The woman shut up for a moment and closed her eyes. “I don’t feel anything. If this place was haunted, I’d sense something. Besides, the dog would be acting all weird but he isn’t.” It was true, the dog hadn’t moved from his cosy spot on the end of the bed.

Although she knew that this was most likely another one of his wind-ups, for the remainder of the night the woman was tormented by images of rough chain-smoking hairy blokes smelling of motor oil and relieving themselves against the back wall.

II

THE WOMAN was determined that she would only tell her other half where he had been sleeping on their return home. But she cracked. And he handled it much better than she had anticipated. Eager for evidence of some kind of window into the local past, she pushed for more detail about what the avenue of men was doing. More specifically, where were their hands?

In the end, she had to spit it out. “ Could they have been doing, you know, what people normally do in public conveniences?”

“Of course not. Don’t be so bloody stupid. I made the whole thing up. And at what point did I ever say they were all men?”

III

ON THE final day of their vacation, the woman telephoned the landlord to let him know when they would be leaving and that they would put the key through the front door.
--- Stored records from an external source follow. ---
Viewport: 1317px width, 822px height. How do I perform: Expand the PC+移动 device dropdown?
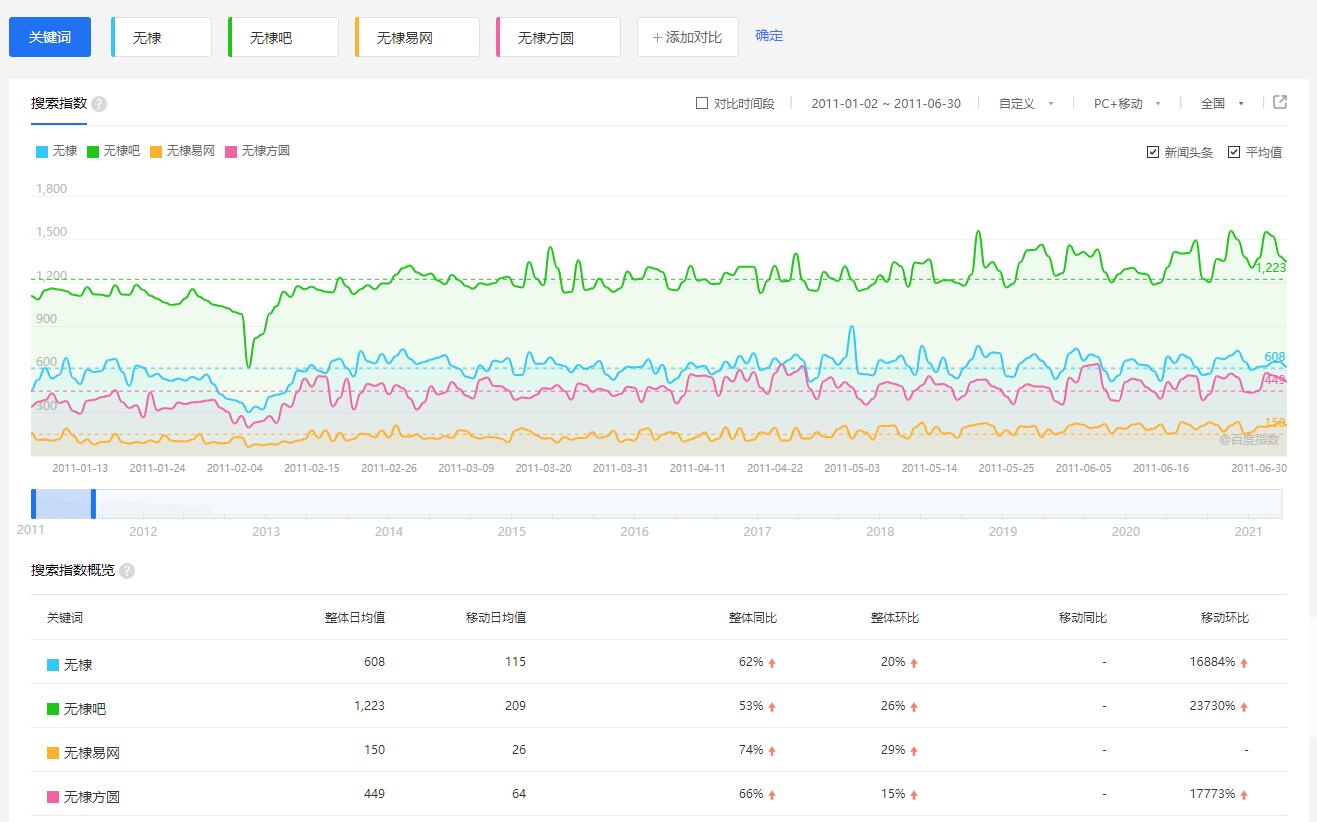[x=1127, y=104]
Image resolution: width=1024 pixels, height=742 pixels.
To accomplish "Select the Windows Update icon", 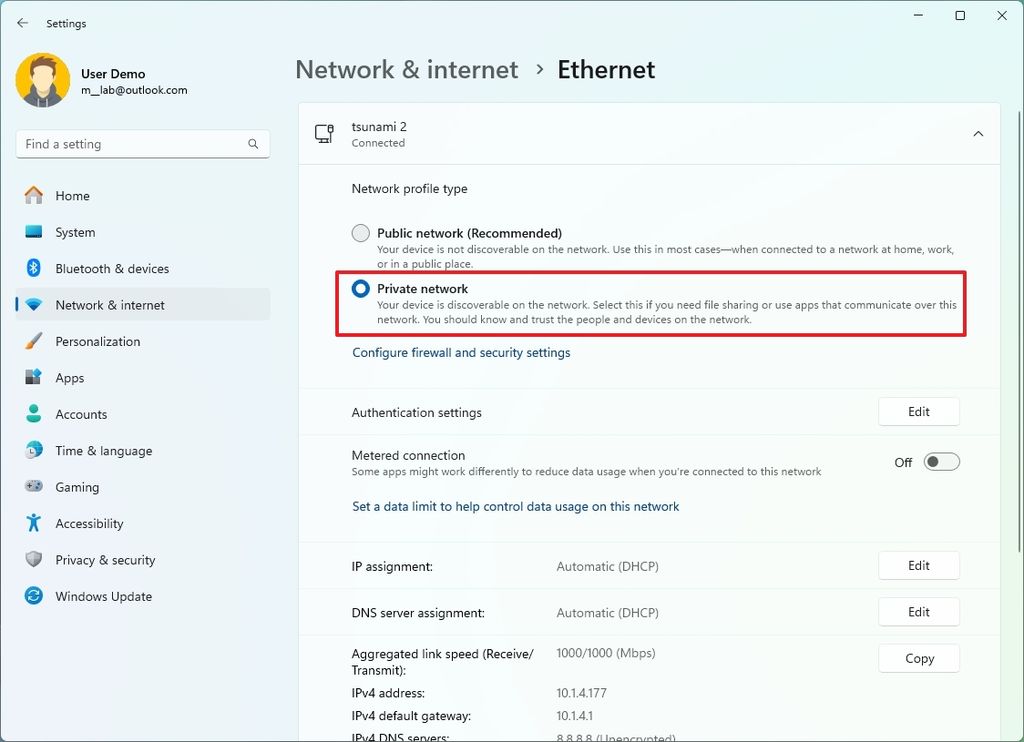I will click(35, 596).
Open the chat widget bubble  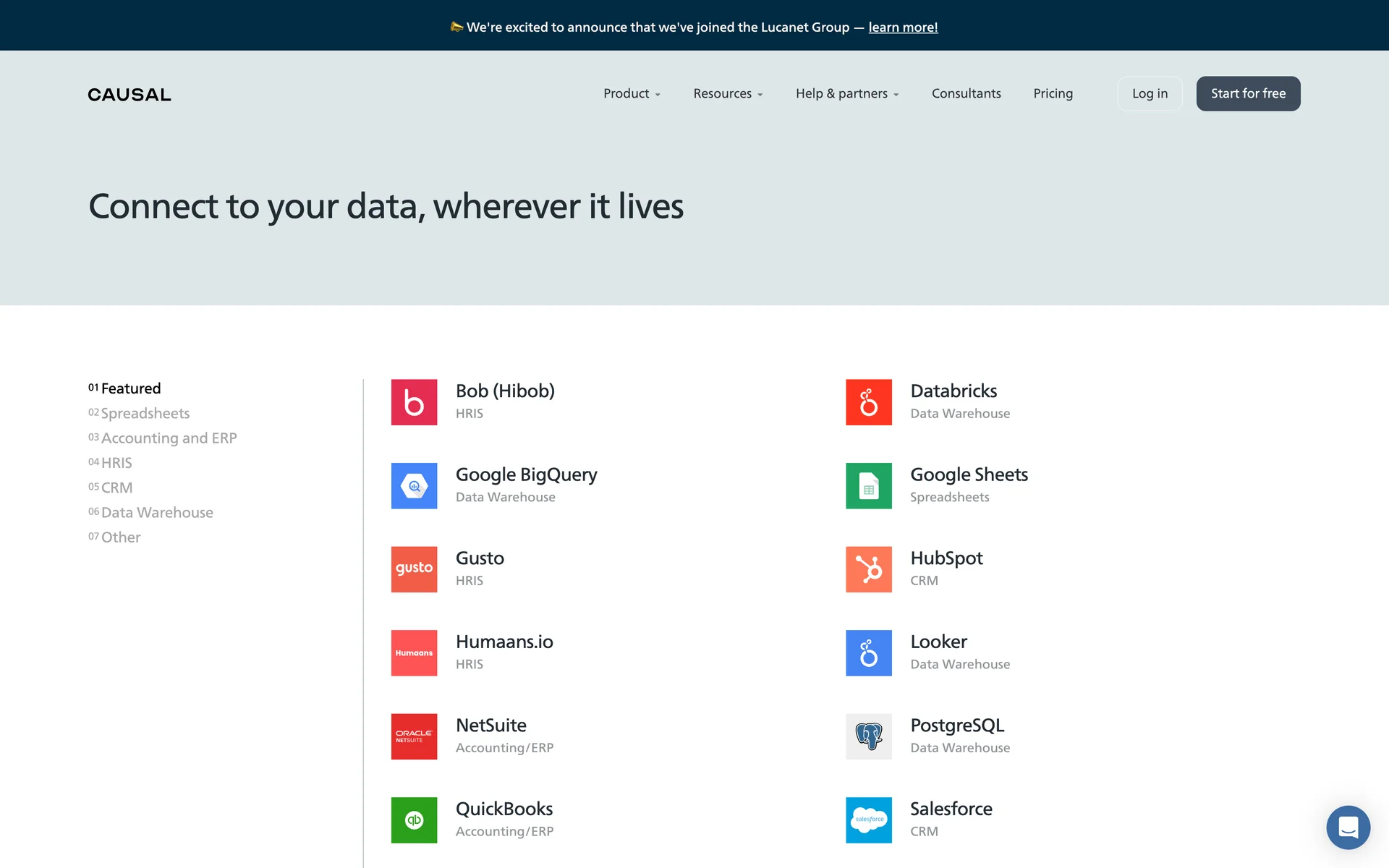[x=1348, y=827]
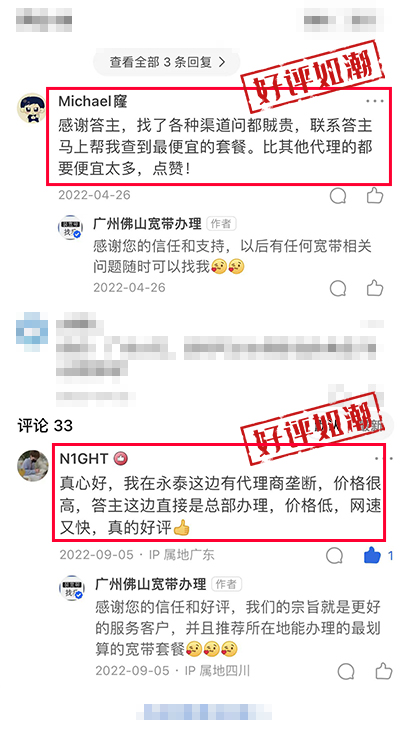This screenshot has height=730, width=400.
Task: Open 广州佛山宽带办理 avatar under Michael隆's comment
Action: (70, 228)
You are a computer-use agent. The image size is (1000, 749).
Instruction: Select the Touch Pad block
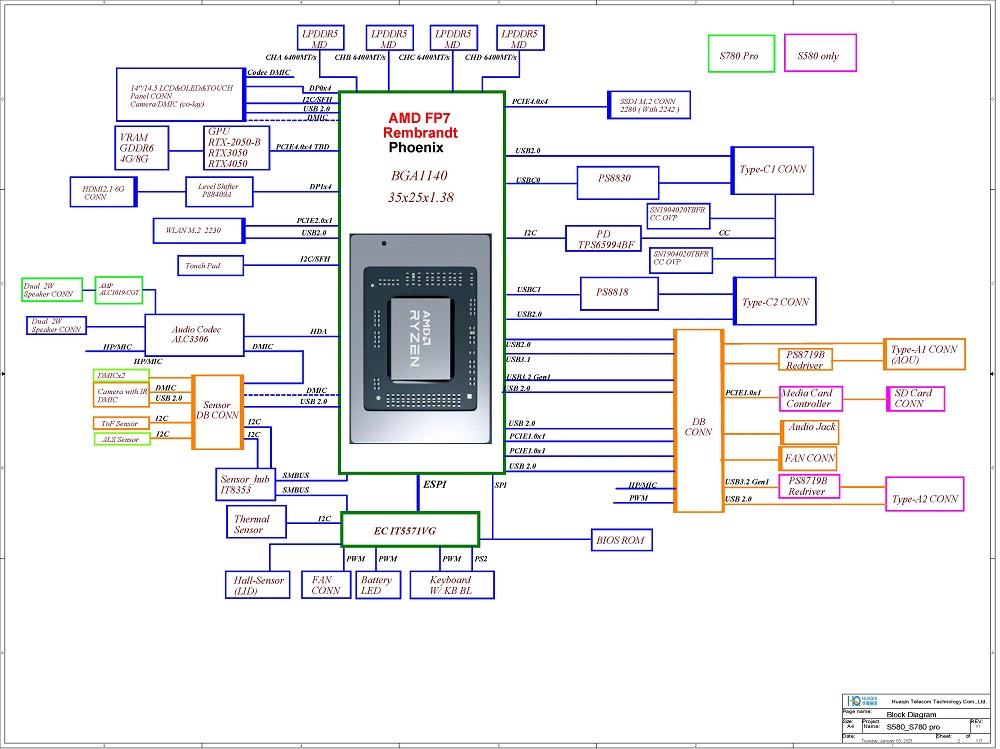click(x=210, y=266)
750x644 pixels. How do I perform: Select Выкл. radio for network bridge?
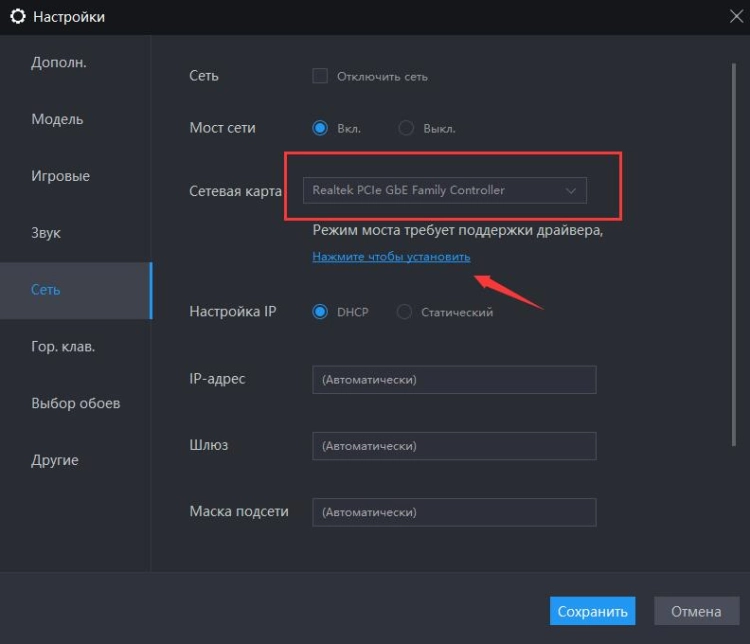pos(406,128)
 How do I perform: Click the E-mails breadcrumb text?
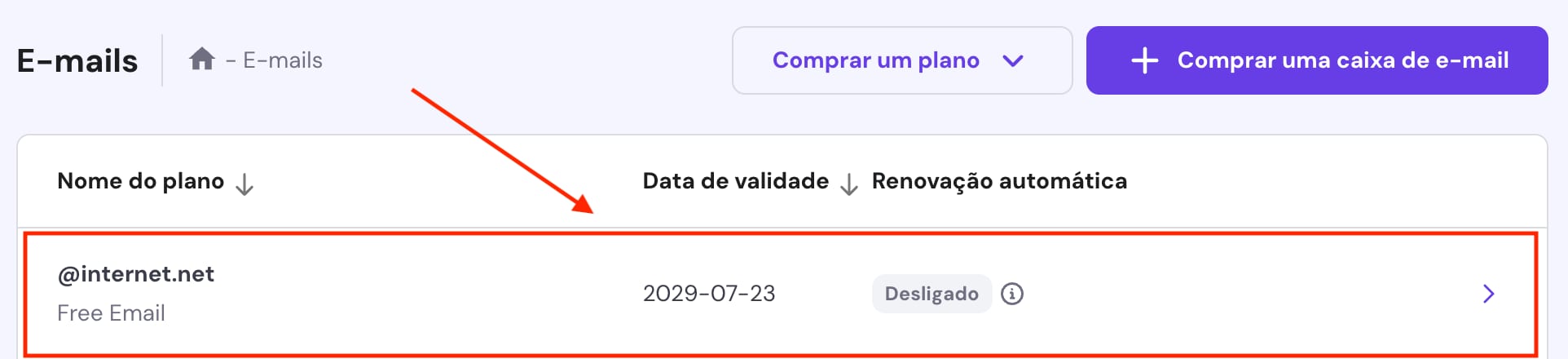(x=282, y=60)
As she was about to hang up, one thing was still niggling her.

“Just as a matter of interest, this building, it used to be the ferry terminal, didn’t it?”

“Yes.”

“And the living room on the first floor, with the fantastic view overlooking the harbour, that used to be the control room?”

“Yes.”

“And the bedroom downstairs, that used to be the gents’ toilets, yes?”

“No.”

“No?”

“Yes, no. The gents was next door. The bedroom used to be the ticket office.”